◆ **TO DO**: Write out each of the entries below word for word, making no changes.

(Stored records)

____

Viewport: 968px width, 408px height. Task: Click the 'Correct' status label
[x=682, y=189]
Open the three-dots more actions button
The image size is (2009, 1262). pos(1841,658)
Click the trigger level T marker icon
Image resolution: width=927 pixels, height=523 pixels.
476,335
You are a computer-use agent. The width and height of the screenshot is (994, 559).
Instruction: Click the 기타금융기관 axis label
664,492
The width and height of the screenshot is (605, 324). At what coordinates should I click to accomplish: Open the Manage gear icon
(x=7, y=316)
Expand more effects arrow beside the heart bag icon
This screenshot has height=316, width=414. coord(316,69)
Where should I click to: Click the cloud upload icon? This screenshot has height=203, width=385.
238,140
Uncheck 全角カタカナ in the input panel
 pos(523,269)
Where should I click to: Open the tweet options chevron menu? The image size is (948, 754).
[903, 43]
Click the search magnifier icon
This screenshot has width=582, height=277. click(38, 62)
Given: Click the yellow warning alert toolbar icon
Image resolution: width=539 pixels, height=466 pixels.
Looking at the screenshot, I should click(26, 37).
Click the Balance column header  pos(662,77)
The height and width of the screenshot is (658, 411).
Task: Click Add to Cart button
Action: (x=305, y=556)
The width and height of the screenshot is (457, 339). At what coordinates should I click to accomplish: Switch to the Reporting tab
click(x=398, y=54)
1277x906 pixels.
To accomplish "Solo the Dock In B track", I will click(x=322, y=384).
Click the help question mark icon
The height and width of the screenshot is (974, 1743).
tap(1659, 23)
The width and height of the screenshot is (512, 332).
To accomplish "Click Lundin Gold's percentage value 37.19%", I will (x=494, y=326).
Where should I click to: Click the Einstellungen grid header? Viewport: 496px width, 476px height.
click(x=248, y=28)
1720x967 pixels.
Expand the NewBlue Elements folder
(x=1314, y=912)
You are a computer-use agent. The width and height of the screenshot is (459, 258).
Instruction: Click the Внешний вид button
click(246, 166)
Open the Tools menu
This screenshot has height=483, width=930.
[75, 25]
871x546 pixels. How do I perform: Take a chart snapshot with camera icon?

____

◆ **RESULT OF THE TASK**:
Viewport: 968px width, 408px height. Task: Click the 'Correct' status label
[x=682, y=189]
Open the three-dots more actions button
The image size is (2009, 1262). pos(1841,658)
Click the trigger level T marker icon
Image resolution: width=927 pixels, height=523 pixels.
476,335
You are a computer-use agent. The width and height of the screenshot is (994, 559).
Instruction: Click the 기타금융기관 axis label
664,492
The width and height of the screenshot is (605, 324). At what coordinates should I click to accomplish: Open the Manage gear icon
(x=7, y=316)
Expand more effects arrow beside the heart bag icon
This screenshot has height=316, width=414. coord(316,69)
Where should I click to: Click the cloud upload icon? This screenshot has height=203, width=385.
238,140
Uncheck 全角カタカナ in the input panel
 pos(523,269)
Where should I click to: Open the tweet options chevron menu? The image size is (948, 754).
[903, 43]
Click the search magnifier icon
This screenshot has width=582, height=277. click(38, 62)
Given: Click the yellow warning alert toolbar icon
Image resolution: width=539 pixels, height=466 pixels.
Looking at the screenshot, I should click(26, 37).
Click the Balance column header  pos(662,77)
The height and width of the screenshot is (658, 411).
Task: Click Add to Cart button
Action: (x=305, y=556)
The width and height of the screenshot is (457, 339). At what coordinates should I click to accomplish: Switch to the Reporting tab
click(x=398, y=54)
1277x906 pixels.
To accomplish "Solo the Dock In B track", I will click(x=322, y=384).
Click the help question mark icon
The height and width of the screenshot is (974, 1743).
tap(1659, 23)
The width and height of the screenshot is (512, 332).
To accomplish "Click Lundin Gold's percentage value 37.19%", I will (x=494, y=326).
Where should I click to: Click the Einstellungen grid header? Viewport: 496px width, 476px height.
click(x=248, y=28)
1720x967 pixels.
Expand the NewBlue Elements folder
(x=1314, y=912)
You are a computer-use agent. The width and height of the screenshot is (459, 258).
Instruction: Click the Внешний вид button
click(246, 166)
Open the Tools menu
This screenshot has height=483, width=930.
[75, 25]
871x546 pixels. How do I perform: Take a chart snapshot with camera icon?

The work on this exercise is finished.